Record excerpts -
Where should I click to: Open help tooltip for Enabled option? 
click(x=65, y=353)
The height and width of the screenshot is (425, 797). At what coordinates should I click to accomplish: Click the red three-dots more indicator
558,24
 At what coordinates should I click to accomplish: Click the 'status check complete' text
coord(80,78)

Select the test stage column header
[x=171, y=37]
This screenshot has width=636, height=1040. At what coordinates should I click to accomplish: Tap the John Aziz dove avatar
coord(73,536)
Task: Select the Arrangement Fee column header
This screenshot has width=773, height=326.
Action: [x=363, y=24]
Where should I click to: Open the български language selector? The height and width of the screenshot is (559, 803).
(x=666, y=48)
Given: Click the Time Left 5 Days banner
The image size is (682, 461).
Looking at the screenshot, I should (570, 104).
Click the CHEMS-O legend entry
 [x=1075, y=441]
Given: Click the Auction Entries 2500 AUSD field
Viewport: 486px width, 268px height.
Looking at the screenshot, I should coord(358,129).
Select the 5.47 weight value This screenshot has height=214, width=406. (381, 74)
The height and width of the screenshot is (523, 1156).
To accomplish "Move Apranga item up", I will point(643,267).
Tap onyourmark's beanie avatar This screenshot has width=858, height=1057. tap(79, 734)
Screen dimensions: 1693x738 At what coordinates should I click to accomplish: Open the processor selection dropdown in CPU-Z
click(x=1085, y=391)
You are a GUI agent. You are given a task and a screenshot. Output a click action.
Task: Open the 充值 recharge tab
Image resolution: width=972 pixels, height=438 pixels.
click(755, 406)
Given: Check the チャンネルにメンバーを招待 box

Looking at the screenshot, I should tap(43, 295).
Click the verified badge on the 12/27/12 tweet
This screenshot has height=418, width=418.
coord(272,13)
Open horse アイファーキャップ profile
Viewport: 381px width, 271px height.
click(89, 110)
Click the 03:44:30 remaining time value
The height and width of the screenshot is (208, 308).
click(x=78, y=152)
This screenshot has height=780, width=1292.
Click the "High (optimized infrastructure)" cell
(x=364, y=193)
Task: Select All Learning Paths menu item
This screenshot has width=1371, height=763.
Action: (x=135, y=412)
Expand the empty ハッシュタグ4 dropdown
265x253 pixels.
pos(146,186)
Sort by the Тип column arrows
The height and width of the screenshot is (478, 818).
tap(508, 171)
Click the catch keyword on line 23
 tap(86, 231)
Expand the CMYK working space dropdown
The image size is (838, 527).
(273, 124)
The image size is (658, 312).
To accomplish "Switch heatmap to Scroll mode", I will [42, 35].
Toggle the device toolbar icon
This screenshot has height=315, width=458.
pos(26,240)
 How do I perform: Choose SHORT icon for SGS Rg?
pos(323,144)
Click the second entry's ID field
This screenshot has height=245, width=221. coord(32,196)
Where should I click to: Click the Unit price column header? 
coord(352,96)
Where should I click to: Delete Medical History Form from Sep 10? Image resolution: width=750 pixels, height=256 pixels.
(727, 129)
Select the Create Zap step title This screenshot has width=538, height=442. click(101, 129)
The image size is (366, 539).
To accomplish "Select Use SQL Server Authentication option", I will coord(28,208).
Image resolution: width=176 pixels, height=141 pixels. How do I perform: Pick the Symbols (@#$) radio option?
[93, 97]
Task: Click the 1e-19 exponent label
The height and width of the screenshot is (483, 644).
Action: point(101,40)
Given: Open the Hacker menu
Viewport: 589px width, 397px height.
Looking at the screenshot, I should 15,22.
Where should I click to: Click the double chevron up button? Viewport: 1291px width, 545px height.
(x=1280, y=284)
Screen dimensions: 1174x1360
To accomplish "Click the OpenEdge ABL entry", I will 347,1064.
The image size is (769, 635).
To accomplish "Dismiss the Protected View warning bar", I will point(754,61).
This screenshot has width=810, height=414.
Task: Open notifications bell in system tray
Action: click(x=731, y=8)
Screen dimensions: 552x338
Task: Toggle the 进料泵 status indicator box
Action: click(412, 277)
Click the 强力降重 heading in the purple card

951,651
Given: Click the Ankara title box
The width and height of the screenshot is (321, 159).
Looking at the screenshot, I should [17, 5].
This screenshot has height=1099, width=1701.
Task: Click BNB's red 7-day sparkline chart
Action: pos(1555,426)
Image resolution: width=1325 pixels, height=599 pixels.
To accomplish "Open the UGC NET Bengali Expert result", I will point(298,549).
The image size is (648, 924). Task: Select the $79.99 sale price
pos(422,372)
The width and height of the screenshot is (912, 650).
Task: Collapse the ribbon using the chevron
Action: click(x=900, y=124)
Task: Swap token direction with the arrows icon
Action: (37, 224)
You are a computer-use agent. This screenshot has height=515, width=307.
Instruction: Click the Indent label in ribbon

Work to complete - Where does the word "value" appear in the records? Copy every line that holds it.

Answer area -
Select the 5.47 weight value This screenshot has height=214, width=406. (381, 74)
Click the 03:44:30 remaining time value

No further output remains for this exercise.